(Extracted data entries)

┄┄┄┄┄┄

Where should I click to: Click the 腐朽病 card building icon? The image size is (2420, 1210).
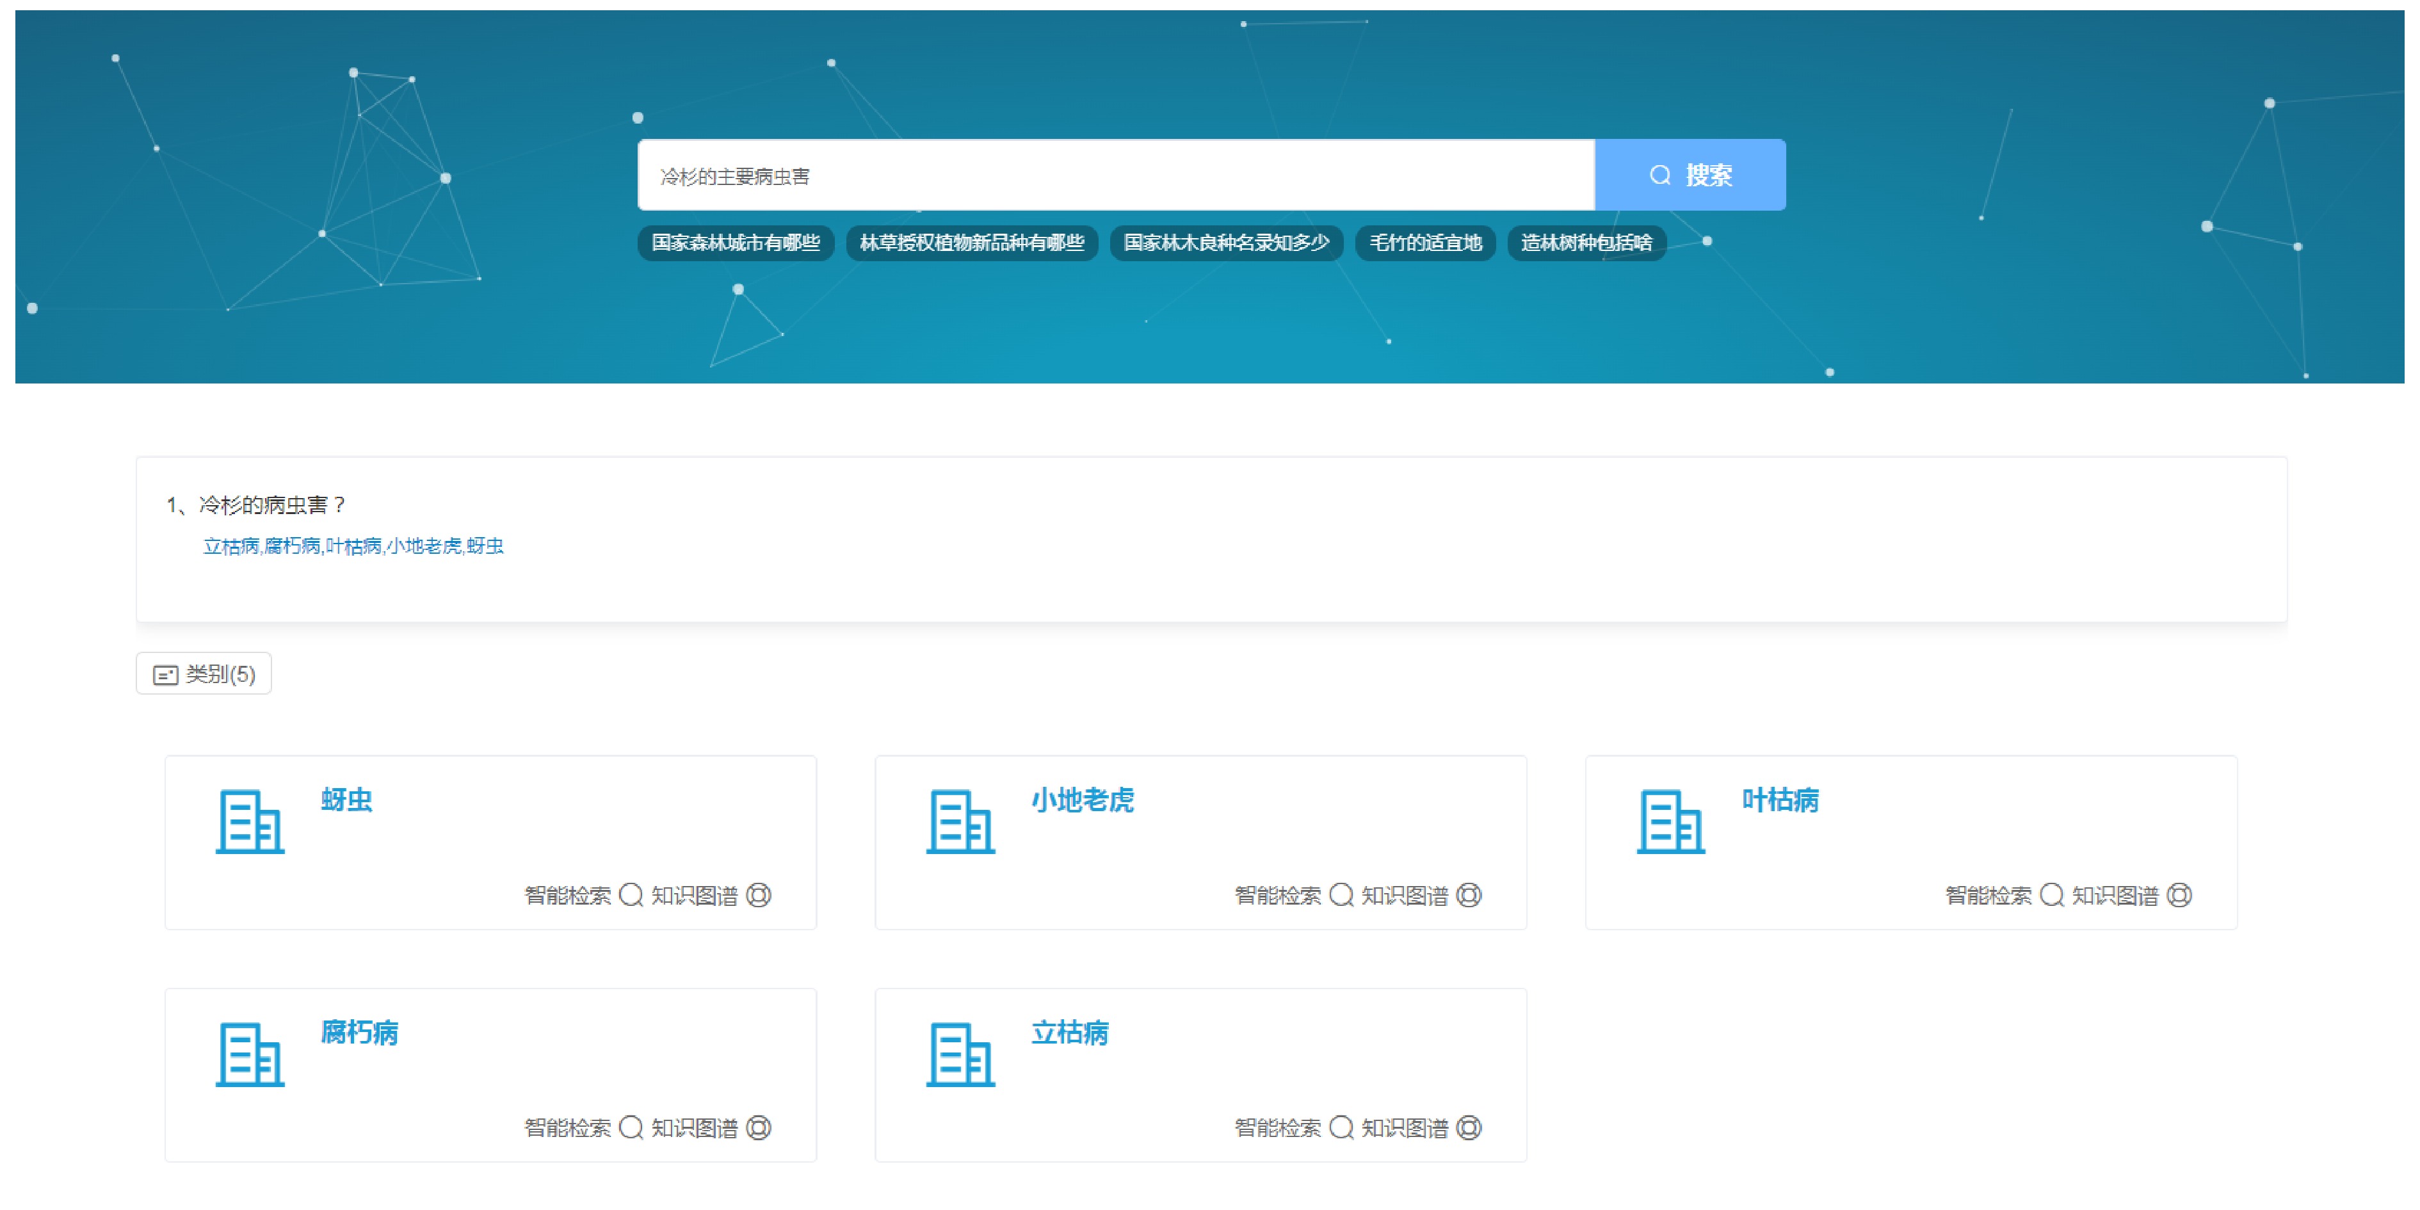(x=250, y=1054)
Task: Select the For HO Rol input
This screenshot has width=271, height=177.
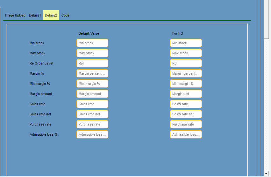Action: click(186, 63)
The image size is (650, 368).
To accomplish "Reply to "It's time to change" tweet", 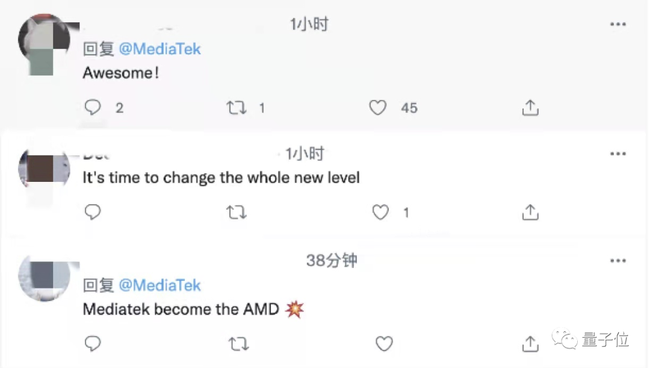I will click(x=93, y=212).
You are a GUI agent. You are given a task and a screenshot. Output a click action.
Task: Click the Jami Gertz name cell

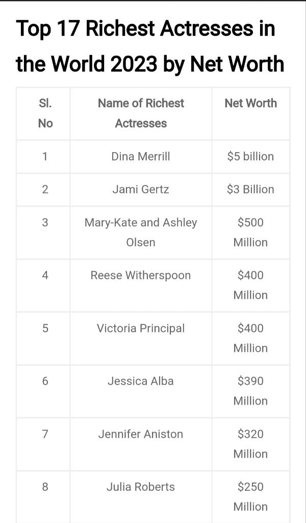point(141,189)
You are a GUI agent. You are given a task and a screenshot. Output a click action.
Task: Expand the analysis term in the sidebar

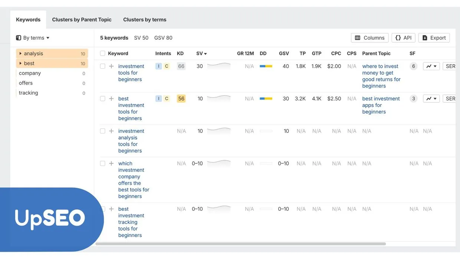coord(21,53)
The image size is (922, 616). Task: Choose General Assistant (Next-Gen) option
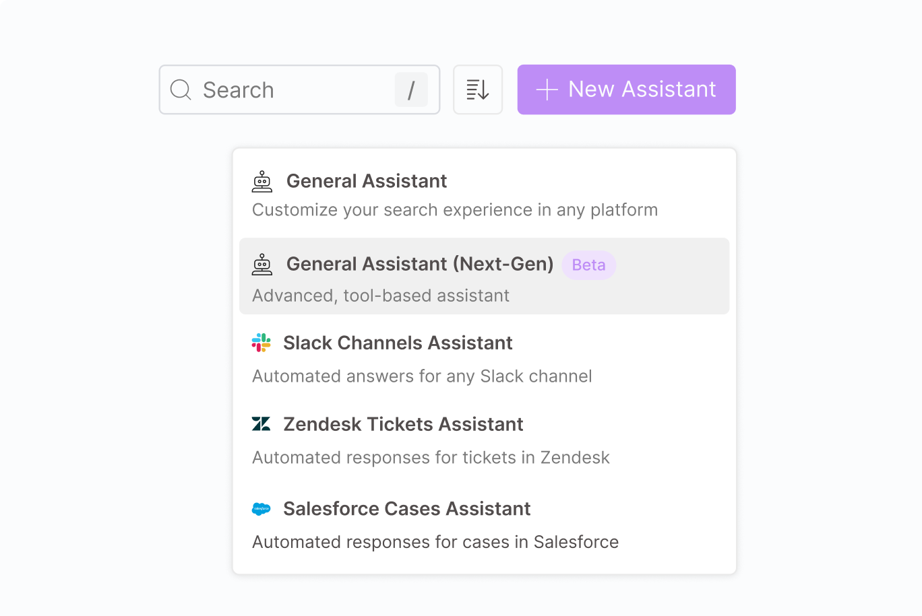[x=419, y=264]
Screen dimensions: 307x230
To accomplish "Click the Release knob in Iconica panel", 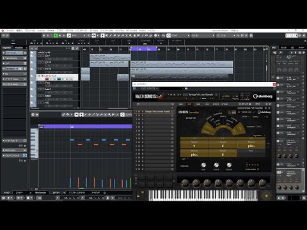I will [x=229, y=165].
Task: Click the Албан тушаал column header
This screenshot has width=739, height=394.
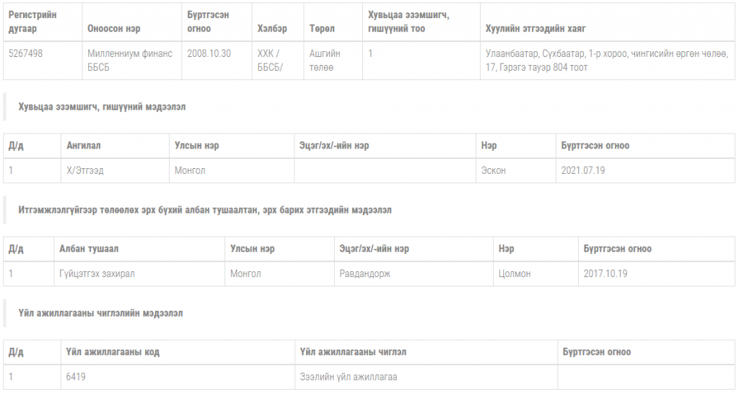Action: (89, 249)
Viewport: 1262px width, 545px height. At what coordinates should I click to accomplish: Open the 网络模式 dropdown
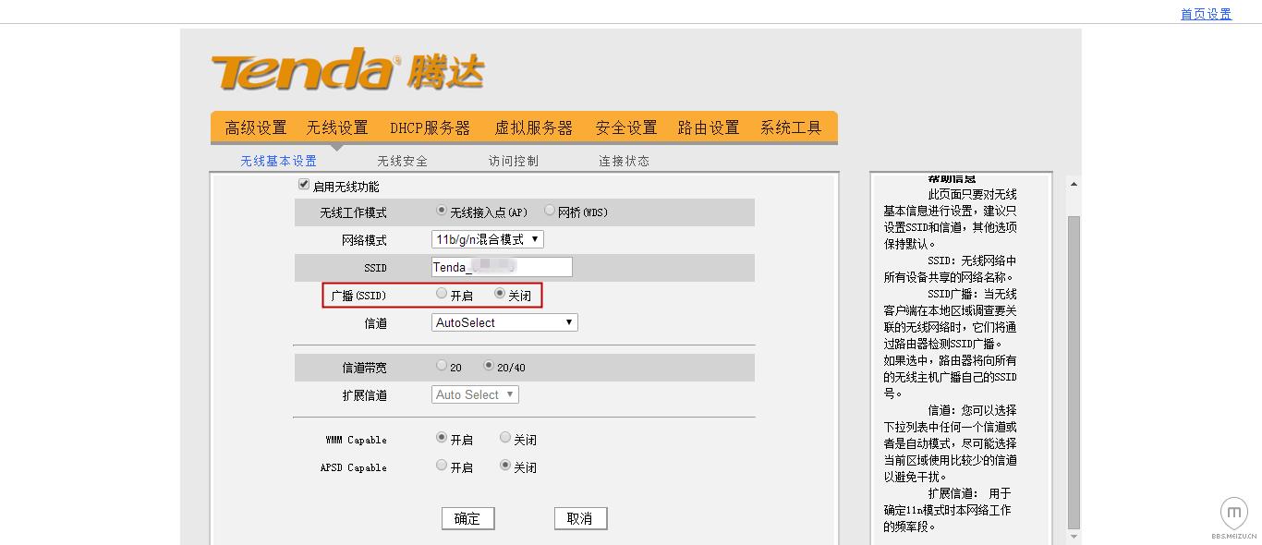click(485, 238)
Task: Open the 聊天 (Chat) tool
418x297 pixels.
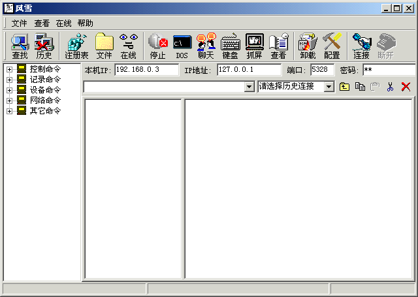Action: 206,46
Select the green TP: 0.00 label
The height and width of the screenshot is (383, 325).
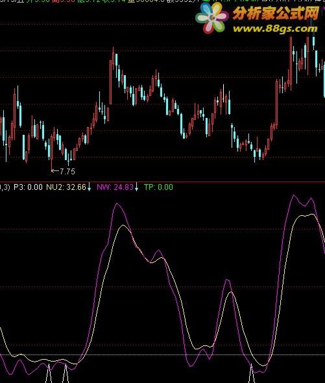pyautogui.click(x=158, y=187)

┄┄┄┄┄┄

● Exercise instructions:
Copy out the records word for word, starting at the line containing "Viewport: 1262px width, 545px" and ending at the last line of the records. Leave out the pictures.

● Output:
Viewport: 1262px width, 545px height. At what coordinates should I click to accomplish: Open the 网络模式 dropdown
click(485, 238)
Task: Open the 聊天 (Chat) tool
418x297 pixels.
Action: 206,46
Select the green TP: 0.00 label
The height and width of the screenshot is (383, 325).
pyautogui.click(x=158, y=187)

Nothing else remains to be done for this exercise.